America lost one of its best public interest agitators last week, and I can’t let him go without a tip of the hat. David Freeman was not a household name, but he certainly was a household hero – a smart, tenacious champion for consumers, clean energy, and common sense over the price gouging, pollution, and general greed of Big Energy.
A top energy policy shaper under three presidents, he went on in the next four decades to be a pioneering, rock-the-boat reformer as head of the Tennessee Valley Authority, New York Power, Texas’ Lower Colorado River Authority, Sacramento Municipal Utility, and Los Angeles Water & Power. At these massive, hidebound, often-corrupt elective utilities, Freeman pushed through democratic reforms, installed pollution controls, abandoned filthy coal-fired projects, and stopped development of nuclear reactors.
Also – way ahead of this time – he actively promoted wind, solar, electric cars, and conservation at every stop. In the 1970s, for example, to the shock of the nation’s power establishment, this maverick declared he wanted “to hook TVA customers to the sun,” and by 1992 he was a leader on the then-fringy politics of climate change, declaring that “The planet cannot afford the continued or increased production of coal or oil.”
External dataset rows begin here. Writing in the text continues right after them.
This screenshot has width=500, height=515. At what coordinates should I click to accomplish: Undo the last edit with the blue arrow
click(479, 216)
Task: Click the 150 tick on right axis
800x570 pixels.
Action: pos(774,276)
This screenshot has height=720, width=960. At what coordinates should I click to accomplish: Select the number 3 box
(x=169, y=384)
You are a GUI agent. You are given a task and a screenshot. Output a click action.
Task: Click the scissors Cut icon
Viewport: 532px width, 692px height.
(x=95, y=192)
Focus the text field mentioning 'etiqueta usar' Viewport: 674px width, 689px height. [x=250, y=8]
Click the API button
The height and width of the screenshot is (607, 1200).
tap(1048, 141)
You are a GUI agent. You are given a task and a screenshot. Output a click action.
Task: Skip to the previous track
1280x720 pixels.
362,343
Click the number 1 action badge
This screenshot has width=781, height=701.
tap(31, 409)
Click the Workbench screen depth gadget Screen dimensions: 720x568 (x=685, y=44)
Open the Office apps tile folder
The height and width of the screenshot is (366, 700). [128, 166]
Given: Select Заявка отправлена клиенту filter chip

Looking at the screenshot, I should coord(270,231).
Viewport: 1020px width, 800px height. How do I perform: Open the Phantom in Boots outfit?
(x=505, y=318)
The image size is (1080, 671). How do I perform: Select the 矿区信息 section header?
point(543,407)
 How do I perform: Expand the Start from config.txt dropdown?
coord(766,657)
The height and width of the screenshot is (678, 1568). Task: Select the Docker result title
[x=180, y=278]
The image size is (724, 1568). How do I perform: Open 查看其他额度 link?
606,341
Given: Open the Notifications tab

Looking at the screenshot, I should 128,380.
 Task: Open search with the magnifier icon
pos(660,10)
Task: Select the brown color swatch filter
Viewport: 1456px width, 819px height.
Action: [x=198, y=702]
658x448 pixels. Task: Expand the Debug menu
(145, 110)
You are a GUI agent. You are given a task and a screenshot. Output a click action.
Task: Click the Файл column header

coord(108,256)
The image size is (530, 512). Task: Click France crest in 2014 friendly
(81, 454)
Of course, he was despised by the corporate interests and their politicians. “I’ve been called a lot of bad things,” he said not long ago, but “I don’t feel like I’m making my case if I don’t have somebody pissed off at me.”
David Freeman’s rebellious, hard-working heart gave out at 94, but not his public-minded spirit and feistiness, which he passed on to all of us who will now press ahead in his footsteps.